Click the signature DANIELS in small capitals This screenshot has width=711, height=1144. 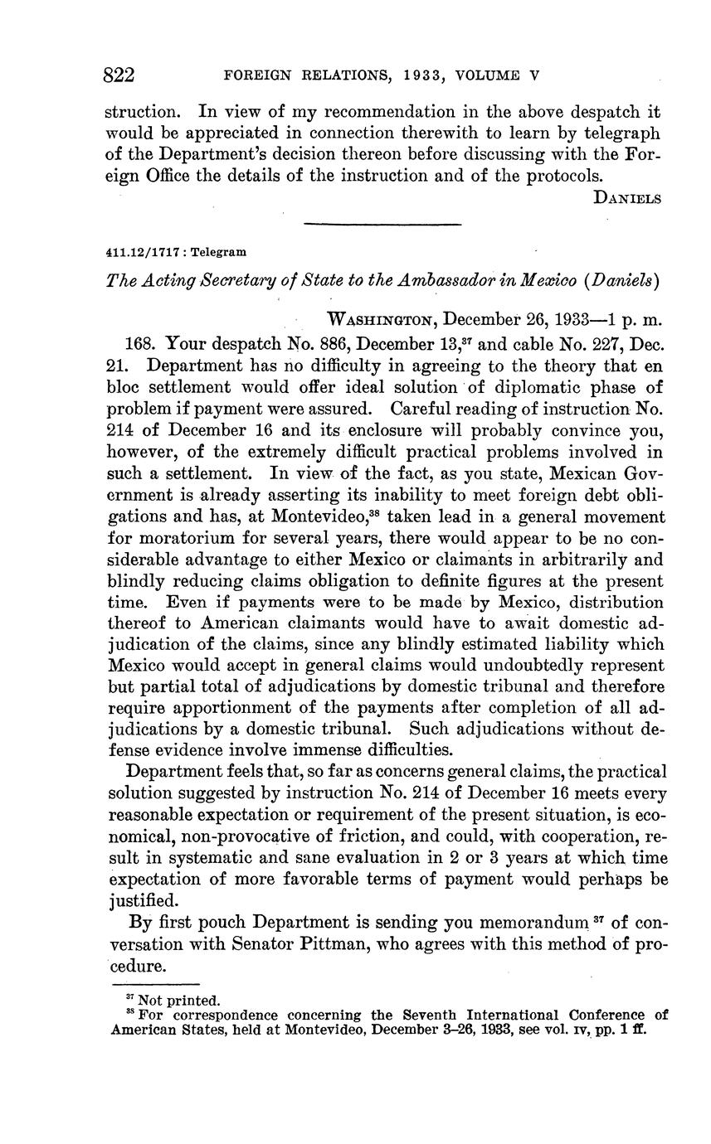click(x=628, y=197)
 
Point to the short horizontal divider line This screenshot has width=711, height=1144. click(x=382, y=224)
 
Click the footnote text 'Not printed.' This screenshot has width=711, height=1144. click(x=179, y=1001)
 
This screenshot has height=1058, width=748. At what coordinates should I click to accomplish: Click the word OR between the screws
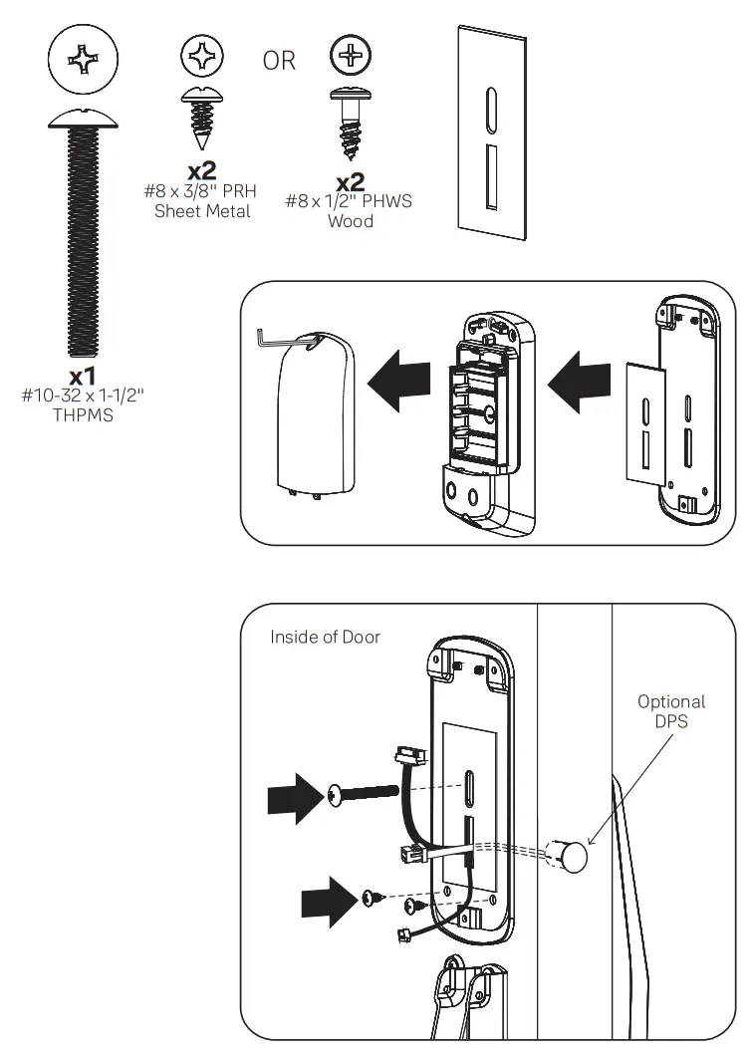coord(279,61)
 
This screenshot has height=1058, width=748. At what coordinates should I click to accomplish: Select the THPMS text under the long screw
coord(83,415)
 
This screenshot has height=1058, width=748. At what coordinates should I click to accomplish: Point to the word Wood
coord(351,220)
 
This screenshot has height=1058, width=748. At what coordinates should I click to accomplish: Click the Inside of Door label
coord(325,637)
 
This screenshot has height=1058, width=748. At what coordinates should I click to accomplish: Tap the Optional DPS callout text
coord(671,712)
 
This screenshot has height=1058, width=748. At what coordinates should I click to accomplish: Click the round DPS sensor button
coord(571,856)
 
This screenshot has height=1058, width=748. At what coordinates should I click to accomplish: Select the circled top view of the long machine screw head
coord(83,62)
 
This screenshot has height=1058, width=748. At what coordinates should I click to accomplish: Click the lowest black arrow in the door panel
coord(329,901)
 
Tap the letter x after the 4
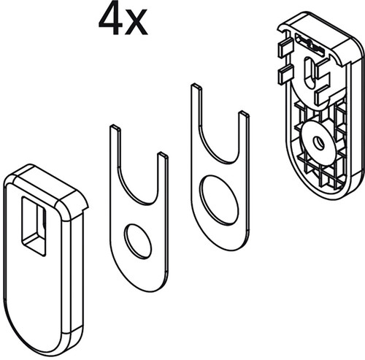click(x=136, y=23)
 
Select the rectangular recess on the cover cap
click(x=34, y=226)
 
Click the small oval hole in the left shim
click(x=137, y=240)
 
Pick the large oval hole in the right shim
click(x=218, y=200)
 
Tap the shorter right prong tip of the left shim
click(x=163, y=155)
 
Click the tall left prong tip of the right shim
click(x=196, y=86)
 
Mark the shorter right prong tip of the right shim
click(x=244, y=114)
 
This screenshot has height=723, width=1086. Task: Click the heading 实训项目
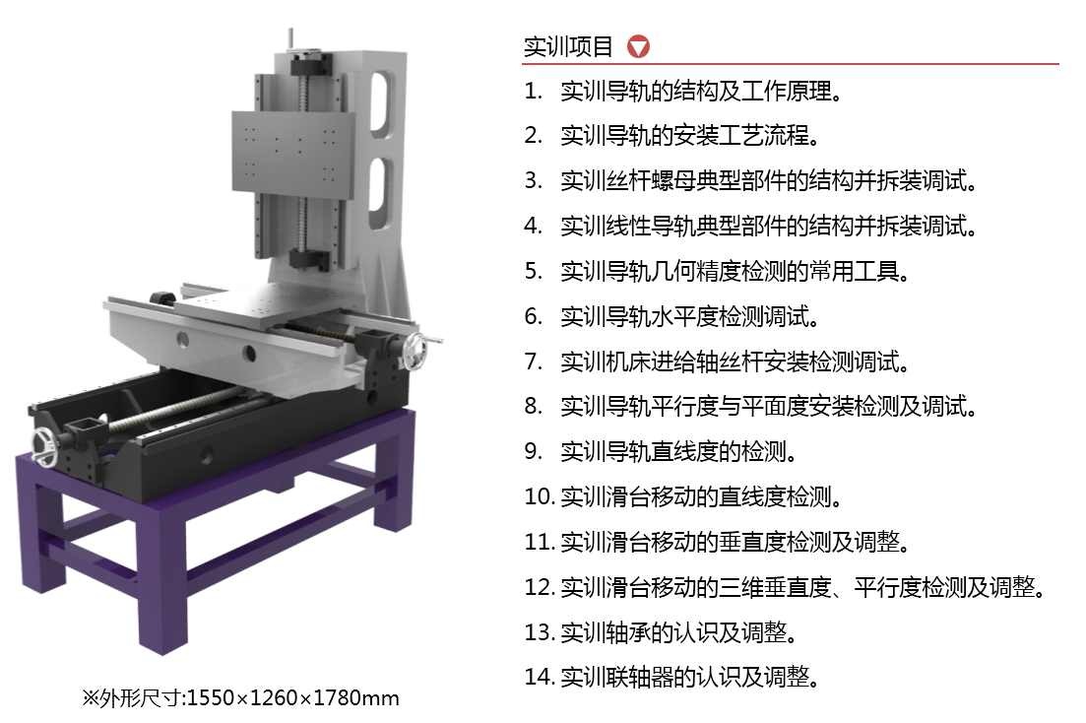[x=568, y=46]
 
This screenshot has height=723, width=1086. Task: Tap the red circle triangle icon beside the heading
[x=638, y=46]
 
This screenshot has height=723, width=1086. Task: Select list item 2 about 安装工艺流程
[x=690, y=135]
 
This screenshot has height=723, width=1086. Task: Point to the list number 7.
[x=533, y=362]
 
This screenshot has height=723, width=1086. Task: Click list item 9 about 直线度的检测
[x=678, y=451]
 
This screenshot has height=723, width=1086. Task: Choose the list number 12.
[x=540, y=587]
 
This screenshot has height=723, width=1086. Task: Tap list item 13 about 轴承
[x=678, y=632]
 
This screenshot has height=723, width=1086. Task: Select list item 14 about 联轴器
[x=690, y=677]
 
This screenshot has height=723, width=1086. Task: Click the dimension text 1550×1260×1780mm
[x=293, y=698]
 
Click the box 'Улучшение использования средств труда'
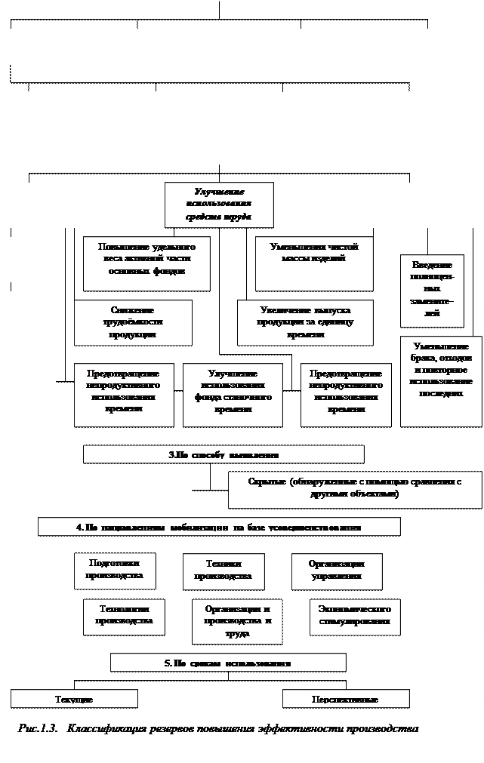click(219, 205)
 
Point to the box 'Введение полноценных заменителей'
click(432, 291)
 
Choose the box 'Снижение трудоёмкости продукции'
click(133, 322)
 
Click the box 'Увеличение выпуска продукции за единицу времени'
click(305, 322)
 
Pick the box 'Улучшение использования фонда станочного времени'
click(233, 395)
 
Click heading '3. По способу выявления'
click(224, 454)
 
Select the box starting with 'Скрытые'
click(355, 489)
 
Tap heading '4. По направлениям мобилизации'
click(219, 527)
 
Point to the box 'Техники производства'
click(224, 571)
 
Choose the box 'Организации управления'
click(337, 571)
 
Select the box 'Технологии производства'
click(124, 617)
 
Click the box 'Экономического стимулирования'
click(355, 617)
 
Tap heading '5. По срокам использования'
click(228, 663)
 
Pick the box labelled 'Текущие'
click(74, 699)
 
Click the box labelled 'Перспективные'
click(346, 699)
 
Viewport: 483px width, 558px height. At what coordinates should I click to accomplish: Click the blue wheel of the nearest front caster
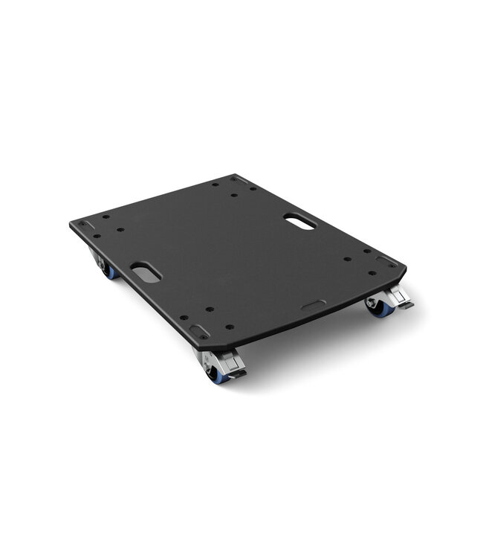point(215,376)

→ What is being asked:
Please show each line above that contains the word "Select", treating uppercase and lowercase as different.

→ Worked solution:
This screenshot has height=1058, width=748. At what coordinates should I click to accomplish: Select the THPMS text under the long screw
This screenshot has height=1058, width=748. At what coordinates should I click to accomplish: Select the circled top view of the long machine screw head
Select the rectangular recess on the cover cap
This screenshot has height=723, width=1086. Task: Select list item 2 about 安装工艺流程
This screenshot has height=723, width=1086. Task: Select list item 14 about 联轴器
Select the box starting with 'Скрытые'
Select the box 'Технологии производства'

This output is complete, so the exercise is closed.